═══ SOURCE DATA ═══
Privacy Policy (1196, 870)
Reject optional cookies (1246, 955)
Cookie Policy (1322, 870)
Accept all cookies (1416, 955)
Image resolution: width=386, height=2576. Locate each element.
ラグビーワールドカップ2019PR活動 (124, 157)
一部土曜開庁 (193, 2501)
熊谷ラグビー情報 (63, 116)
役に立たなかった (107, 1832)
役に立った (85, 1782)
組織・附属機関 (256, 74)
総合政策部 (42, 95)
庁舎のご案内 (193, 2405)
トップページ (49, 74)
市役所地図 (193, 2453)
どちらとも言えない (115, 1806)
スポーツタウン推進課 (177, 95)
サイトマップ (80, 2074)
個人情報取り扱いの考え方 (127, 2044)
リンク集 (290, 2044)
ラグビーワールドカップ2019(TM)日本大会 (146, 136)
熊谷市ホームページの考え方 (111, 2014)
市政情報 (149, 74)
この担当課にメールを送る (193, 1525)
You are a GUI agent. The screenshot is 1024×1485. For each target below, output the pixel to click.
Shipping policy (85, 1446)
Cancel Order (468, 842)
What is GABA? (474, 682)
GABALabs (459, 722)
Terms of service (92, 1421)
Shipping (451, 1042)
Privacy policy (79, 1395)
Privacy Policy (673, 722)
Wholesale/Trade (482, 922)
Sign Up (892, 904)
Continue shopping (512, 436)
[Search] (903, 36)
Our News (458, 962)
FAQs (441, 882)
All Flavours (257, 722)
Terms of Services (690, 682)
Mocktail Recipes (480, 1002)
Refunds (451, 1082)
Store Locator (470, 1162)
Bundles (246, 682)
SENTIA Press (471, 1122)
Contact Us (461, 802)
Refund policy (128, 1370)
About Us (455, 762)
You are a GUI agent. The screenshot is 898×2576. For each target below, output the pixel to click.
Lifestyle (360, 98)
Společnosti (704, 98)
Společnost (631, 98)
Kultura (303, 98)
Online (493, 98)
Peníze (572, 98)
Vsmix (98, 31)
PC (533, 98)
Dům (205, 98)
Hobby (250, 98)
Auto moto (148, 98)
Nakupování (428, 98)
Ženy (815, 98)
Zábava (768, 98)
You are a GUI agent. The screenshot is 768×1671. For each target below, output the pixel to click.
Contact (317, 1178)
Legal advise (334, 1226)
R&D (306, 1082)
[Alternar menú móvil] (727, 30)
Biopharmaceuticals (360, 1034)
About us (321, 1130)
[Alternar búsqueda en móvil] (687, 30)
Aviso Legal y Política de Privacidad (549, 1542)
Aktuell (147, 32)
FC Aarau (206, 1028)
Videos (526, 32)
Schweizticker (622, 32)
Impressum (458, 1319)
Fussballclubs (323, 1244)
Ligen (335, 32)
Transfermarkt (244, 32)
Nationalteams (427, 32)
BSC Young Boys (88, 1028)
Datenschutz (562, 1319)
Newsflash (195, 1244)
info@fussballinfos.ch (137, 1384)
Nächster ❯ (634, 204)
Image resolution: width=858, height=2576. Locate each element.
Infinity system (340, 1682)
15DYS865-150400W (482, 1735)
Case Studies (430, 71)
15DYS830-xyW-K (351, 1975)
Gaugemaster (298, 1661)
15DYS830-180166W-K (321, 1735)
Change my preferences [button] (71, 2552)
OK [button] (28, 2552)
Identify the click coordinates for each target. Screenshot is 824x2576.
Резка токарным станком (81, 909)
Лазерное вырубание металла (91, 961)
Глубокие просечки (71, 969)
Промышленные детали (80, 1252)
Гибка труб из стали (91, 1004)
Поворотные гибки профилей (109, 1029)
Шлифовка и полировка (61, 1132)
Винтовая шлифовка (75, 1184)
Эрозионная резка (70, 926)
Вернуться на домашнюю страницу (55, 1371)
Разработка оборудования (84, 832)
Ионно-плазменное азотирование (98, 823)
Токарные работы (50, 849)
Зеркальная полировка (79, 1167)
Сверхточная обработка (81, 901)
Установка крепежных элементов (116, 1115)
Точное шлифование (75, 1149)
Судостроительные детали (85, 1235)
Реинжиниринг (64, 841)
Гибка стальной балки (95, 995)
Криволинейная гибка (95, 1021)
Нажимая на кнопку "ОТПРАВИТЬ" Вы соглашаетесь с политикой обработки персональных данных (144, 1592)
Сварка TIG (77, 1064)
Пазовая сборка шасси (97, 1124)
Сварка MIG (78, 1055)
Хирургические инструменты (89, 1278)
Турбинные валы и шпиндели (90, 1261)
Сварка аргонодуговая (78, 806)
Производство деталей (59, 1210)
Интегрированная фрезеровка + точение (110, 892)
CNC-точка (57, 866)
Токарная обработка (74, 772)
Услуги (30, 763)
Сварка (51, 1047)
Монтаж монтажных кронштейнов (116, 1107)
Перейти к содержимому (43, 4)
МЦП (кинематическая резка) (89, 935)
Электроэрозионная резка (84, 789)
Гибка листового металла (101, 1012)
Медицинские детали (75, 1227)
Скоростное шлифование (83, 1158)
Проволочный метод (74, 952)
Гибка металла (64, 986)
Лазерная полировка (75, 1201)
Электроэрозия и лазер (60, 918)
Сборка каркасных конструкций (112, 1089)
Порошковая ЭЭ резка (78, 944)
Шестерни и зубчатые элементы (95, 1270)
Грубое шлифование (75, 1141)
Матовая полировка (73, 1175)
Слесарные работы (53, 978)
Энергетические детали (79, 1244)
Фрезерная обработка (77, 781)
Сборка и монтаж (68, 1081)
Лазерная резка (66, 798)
═══
EXERCISE PROMPT ->
What is needed is each line of the entries that contains the word "button".

REPLY ->
Change my preferences [button] (71, 2552)
OK [button] (28, 2552)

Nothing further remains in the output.